Europe confirms Supreme Court's disdain for American policy outcomes, high Court finds
The U.S. Supreme Court has held that the practice of executing individuals for crimes they committed below the age of 18 is a violation of the Eighth Amendment. Justice Kennedy wrote for the 5-4 majority (Chief Justice Rehnquist heard the case, and thus voted even though there was no "tie" without him).

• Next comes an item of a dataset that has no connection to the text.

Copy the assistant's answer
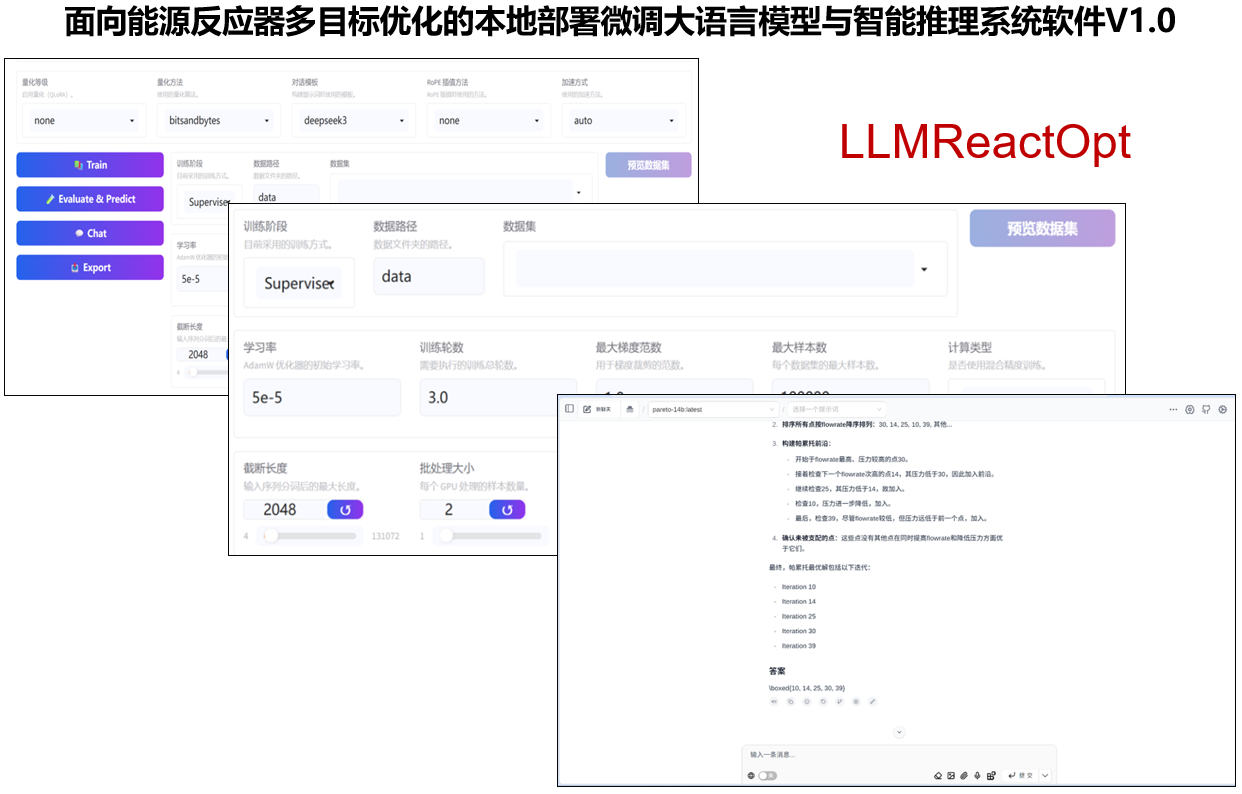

Justice Kennedy relied on international law and practice to "confirm" his view that the juvenile death penalty constitutes cruel and unusual punishment. He also cited the International Covenant on Civil and Political Rights, which the U.S. signed only subject to the reservation of its right to impose the death penalty for crimes committed by persons below eighteen years of age.
Cut to Findlaw and Justice O'Connor for some details of the unruly tyke in this case:
Christopher Simmons' murder of Shirley Crook was premeditated, wanton, and cruel in the extreme. Well before he committed this crime, Simmons declared that he wanted to kill someone. On several occasions, he discussed with two friends (ages 15 and 16) his plan to burglarize a house and to murder the victim by tying the victim up and pushing him from a bridge. Simmons said they could " 'get away with it' " because they were minors. Brief for Petitioners 3. In accord with this plan, Simmons and his 15-year-old accomplice broke into Mrs. Crook's home in the middle of the night, forced her from her bed, bound her, and drove her to a state park. There, they walked her to a railroad trestle spanning a river, "hog-tied" her with electrical cable, bound her face completely with duct tape, and pushed her, still alive, from the trestle. She drowned in the water below.
Justice Scalia puts the hammer down on these ninnies:
In urging approval of a constitution that gave life-tenured judges the power to nullify laws enacted by the people's representatives, Alexander Hamilton assured the citizens of New York that there was little risk in this, since "[t]he judiciary ... ha[s] neither FORCE nor WILL but merely judgment." The Federalist No. 78, p. 465 (C. Rossiter ed. 1961). But Hamilton had in mind a traditional judiciary, "bound down by strict rules and precedents which serve to define and point out their duty in every particular case that comes before them." Id., at 471. Bound down, indeed. What a mockery today's opinion makes of Hamilton's expectation, announcing the Court's conclusion that the meaning of our Constitution has changed over the past 15 years--not, mind you, that this Court's decision 15 years ago was wrong, but that the Constitution has changed.
I must have missed the news!
The Court reaches this implausible result by purporting to advert, not to the original meaning of the Eighth Amendment, but to "the evolving standards of decency," ante, at 6 (internal quotation marks omitted), of our national society. It then finds, on the flimsiest of grounds, that a national consensus which could not be perceived in our people's laws barely 15 years ago now solidly exists. Worse still, the Court says in so many words that what our people's laws say about the issue does not, in the last analysis, matter: "[I]n the end our own judgment will be brought to bear on the question of the acceptability of the death penalty under the Eighth Amendment." Ante, at 9 (internal quotation marks omitted). The Court thus proclaims itself sole arbiter of our Nation's moral standards--and in the course of discharging that awesome responsibility purports to take guidance from the views of foreign courts and legislatures. Because I do not believe that the meaning of our Eighth Amendment, any more than the meaning of other provisions of our Constitution, should be determined by the subjective views of five Members of this Court and like-minded foreigners, I dissent.
What our legislatures decide must obviously be inferior to the sensitive ones and their foreign pals. Sheesh, I can hear the Founding Fathers spinning in their graves.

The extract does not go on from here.